Can Sequence-to-Sequence Models Crack Substitution Ciphers?
- URL: http://arxiv.org/abs/2012.15229v1
- Date: Wed, 30 Dec 2020 17:16:33 GMT
- Title: Can Sequence-to-Sequence Models Crack Substitution Ciphers?
- Authors: Nada Aldarrab and Jonathan May
- Abstract summary: State-of-the-art decipherment methods use beam search and a neural language model to score candidate hypotheses for a given cipher.
We show that our proposed method can decipher text without explicit language identification and can still be robust to noise.
- Score: 15.898270650875158
- License: http://arxiv.org/licenses/nonexclusive-distrib/1.0/
- Abstract: Decipherment of historical ciphers is a challenging problem. The language of
the target plaintext might be unknown, and ciphertext can have a lot of noise.
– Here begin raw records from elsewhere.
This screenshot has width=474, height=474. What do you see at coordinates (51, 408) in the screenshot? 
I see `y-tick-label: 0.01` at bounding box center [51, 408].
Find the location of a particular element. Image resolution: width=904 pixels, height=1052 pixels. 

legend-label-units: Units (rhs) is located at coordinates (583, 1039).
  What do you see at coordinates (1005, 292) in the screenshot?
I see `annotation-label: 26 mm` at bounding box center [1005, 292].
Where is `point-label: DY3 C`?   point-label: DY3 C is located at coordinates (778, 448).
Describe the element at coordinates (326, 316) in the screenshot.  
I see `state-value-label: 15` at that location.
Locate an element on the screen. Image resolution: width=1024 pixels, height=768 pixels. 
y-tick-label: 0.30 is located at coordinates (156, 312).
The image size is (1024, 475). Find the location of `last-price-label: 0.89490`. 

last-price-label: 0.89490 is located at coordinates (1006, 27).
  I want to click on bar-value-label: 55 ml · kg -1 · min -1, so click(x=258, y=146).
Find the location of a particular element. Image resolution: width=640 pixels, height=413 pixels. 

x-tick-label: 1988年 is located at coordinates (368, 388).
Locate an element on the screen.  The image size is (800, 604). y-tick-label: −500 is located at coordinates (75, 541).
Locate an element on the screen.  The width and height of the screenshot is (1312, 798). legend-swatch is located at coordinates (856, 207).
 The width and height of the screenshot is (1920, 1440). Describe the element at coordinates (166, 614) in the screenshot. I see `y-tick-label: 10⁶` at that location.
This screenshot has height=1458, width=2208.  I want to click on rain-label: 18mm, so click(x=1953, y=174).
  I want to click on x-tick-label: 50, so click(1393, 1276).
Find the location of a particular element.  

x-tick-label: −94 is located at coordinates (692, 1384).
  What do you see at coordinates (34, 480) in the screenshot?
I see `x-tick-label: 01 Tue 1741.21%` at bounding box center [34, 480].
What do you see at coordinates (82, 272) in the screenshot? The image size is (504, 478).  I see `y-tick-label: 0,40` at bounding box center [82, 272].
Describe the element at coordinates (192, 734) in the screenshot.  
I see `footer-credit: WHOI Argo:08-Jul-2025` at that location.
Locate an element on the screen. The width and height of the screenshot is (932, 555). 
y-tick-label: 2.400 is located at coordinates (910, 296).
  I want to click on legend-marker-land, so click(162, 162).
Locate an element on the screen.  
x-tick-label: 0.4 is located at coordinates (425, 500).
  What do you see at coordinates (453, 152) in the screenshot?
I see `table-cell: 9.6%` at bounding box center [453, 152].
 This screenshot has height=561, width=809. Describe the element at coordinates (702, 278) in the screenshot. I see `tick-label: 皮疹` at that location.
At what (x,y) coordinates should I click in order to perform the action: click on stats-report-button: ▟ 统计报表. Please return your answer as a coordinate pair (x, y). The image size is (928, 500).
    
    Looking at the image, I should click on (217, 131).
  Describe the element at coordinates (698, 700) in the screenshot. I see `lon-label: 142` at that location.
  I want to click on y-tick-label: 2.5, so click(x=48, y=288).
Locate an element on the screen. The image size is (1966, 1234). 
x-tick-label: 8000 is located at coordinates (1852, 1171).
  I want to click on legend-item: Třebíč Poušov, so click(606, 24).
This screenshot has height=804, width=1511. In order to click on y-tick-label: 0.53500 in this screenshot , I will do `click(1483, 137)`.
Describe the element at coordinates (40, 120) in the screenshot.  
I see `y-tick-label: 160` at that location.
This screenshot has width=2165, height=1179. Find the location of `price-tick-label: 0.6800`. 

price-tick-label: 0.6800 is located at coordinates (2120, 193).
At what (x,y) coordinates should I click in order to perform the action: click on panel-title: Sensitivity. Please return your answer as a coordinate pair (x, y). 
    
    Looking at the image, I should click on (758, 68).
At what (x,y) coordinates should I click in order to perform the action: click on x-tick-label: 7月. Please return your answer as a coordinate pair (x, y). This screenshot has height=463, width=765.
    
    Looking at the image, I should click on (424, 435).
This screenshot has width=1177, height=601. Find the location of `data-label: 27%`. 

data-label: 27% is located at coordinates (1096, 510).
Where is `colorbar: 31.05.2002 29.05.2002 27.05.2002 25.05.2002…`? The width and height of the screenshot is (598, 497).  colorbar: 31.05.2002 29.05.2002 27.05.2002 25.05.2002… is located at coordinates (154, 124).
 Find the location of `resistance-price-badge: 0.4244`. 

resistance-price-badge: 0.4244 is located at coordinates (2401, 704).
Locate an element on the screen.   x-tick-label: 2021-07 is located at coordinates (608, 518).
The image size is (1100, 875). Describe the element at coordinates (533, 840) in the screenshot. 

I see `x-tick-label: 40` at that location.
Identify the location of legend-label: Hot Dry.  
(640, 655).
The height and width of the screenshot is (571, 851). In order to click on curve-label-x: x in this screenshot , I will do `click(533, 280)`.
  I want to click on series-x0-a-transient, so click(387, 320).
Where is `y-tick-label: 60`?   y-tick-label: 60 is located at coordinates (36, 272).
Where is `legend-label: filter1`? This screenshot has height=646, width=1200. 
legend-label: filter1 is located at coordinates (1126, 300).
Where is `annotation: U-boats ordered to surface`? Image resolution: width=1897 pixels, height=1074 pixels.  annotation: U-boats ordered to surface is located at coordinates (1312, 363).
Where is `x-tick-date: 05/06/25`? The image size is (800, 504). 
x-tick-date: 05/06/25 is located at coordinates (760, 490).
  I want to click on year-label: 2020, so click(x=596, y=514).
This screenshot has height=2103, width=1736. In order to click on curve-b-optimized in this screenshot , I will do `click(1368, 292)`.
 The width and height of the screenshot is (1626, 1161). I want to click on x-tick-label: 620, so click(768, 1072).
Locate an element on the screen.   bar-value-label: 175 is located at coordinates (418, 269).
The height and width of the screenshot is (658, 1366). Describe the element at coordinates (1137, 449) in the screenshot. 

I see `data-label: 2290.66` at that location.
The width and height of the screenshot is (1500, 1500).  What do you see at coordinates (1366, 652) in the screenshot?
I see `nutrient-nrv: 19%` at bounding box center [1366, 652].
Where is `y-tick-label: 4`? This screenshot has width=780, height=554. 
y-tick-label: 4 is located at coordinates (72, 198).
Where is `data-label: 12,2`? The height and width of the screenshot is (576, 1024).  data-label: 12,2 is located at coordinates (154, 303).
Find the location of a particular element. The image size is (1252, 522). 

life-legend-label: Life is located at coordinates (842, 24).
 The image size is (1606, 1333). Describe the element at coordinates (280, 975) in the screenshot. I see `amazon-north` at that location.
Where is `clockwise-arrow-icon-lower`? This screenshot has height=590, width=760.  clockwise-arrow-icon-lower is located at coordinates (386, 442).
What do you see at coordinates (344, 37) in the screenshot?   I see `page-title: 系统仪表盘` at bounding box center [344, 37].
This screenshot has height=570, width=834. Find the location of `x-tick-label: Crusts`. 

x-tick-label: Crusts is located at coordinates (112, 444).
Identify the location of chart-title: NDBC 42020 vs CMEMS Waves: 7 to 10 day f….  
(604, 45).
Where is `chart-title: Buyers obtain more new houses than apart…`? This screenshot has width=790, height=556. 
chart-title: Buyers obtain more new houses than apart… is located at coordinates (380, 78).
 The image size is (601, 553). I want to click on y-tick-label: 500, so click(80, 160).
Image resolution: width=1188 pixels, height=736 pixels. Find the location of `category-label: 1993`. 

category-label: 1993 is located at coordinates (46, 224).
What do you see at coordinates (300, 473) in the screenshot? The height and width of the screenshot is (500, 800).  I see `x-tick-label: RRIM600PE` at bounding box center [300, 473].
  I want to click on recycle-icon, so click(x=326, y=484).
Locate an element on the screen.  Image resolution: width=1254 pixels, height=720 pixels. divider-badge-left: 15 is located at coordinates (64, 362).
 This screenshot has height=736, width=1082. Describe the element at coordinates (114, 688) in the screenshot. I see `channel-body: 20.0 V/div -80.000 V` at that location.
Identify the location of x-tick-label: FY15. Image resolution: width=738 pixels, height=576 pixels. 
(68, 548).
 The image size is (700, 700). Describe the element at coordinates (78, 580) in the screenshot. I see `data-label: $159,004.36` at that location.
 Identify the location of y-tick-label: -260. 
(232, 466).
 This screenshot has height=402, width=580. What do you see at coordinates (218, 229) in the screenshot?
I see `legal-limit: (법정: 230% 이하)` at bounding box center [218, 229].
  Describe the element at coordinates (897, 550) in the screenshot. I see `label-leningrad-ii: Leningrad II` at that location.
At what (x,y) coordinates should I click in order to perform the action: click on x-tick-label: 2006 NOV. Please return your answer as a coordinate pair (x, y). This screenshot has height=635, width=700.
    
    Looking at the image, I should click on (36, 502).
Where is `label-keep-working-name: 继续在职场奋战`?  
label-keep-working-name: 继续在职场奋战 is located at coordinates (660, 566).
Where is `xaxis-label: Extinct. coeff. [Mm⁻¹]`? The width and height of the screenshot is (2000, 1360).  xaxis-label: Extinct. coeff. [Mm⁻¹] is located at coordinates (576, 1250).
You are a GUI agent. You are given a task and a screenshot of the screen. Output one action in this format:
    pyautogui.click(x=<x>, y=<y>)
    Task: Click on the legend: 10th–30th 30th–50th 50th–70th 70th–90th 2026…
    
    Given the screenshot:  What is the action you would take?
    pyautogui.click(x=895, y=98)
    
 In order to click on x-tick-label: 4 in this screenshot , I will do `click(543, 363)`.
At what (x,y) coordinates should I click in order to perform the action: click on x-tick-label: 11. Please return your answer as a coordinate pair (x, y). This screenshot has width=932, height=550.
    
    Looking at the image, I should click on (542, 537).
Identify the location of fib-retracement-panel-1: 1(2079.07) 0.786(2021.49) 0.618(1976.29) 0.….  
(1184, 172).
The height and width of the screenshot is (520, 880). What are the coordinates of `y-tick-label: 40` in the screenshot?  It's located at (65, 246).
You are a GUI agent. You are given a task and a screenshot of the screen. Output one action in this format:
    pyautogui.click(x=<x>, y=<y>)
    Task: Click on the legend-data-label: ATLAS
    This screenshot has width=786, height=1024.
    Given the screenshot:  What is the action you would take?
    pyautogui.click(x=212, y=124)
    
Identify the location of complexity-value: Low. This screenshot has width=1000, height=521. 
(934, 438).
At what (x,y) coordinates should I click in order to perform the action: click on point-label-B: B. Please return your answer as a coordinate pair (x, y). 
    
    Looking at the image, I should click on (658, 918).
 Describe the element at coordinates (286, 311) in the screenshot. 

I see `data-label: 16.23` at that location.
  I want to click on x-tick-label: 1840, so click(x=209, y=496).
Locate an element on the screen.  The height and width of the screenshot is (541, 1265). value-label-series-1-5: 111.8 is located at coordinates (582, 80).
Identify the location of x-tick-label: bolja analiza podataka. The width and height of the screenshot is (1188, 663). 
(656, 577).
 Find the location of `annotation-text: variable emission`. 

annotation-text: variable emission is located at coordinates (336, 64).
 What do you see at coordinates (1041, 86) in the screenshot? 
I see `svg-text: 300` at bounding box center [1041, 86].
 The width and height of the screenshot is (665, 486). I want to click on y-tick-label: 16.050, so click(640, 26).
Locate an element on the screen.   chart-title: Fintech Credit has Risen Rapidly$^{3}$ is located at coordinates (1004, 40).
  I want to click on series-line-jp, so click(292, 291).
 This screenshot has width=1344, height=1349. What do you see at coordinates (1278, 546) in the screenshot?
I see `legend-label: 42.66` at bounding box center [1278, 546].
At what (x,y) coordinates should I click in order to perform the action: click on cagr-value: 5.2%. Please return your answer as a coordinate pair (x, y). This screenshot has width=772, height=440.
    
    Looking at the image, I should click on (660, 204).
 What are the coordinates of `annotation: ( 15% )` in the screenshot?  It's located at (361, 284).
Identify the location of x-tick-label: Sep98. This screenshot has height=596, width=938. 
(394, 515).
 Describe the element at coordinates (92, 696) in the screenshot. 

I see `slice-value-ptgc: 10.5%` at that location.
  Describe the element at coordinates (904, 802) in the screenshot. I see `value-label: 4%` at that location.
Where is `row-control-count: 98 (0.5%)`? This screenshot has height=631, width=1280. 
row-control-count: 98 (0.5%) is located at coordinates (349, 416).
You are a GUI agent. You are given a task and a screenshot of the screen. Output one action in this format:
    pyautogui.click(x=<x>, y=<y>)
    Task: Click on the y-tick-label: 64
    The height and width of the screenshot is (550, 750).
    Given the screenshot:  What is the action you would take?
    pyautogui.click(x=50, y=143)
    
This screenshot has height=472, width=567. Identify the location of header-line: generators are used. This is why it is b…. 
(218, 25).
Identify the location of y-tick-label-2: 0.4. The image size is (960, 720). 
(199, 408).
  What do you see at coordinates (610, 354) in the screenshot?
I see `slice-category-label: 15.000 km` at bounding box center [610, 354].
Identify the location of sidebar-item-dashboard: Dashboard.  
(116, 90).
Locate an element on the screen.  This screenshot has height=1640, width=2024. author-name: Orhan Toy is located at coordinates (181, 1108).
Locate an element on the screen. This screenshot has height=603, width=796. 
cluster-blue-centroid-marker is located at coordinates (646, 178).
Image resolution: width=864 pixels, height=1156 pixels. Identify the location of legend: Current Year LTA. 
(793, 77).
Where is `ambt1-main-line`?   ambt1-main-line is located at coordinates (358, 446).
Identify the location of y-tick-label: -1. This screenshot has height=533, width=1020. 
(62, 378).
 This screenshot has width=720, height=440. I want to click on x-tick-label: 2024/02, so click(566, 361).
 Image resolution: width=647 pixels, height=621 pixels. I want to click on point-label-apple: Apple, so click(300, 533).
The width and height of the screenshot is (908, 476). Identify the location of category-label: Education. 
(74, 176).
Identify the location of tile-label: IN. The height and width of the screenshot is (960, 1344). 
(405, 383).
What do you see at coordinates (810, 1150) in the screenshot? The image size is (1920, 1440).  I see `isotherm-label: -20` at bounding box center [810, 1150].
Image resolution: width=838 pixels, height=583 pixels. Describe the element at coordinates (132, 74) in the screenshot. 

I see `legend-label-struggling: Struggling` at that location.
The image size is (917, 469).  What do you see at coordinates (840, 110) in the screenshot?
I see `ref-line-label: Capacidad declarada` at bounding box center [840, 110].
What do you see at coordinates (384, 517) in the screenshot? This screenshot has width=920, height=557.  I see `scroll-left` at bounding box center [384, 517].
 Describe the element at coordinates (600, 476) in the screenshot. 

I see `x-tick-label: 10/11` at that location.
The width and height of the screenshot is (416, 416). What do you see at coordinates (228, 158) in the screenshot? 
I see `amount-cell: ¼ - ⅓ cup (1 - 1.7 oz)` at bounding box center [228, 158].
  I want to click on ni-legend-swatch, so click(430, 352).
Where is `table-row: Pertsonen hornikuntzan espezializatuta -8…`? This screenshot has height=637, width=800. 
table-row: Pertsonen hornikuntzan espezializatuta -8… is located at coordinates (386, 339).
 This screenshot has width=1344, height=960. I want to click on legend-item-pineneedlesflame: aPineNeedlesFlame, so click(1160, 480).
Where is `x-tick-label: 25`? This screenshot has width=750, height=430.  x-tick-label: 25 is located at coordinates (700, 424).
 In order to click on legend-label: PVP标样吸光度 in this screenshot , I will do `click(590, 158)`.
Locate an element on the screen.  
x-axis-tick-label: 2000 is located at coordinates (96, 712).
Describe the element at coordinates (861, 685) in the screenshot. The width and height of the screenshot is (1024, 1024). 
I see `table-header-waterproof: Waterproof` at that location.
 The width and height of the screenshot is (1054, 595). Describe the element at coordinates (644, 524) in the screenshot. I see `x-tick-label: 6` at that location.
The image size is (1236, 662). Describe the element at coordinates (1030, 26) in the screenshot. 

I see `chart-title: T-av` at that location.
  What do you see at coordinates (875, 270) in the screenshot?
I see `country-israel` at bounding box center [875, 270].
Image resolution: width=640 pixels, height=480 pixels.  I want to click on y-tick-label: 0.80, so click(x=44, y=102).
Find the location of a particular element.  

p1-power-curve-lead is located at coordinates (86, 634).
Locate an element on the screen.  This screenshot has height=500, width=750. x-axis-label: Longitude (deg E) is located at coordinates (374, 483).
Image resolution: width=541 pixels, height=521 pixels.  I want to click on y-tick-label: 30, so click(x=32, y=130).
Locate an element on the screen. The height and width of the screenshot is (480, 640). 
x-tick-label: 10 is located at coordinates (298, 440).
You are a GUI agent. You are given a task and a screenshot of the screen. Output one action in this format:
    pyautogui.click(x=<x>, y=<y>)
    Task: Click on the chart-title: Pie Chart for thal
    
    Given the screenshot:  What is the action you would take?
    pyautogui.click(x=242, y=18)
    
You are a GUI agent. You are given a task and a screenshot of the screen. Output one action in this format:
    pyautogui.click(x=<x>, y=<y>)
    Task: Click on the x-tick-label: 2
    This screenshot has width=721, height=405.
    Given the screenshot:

State-of-the-art decipherment methods use beam search and a neural language
model to score candidate plaintext hypotheses for a given cipher, assuming
plaintext language is known. We propose an end-to-end multilingual model for
solving simple substitution ciphers. We test our model on synthetic and real
historical ciphers and show that our proposed method can decipher text without
explicit language identification and can still be robust to noise.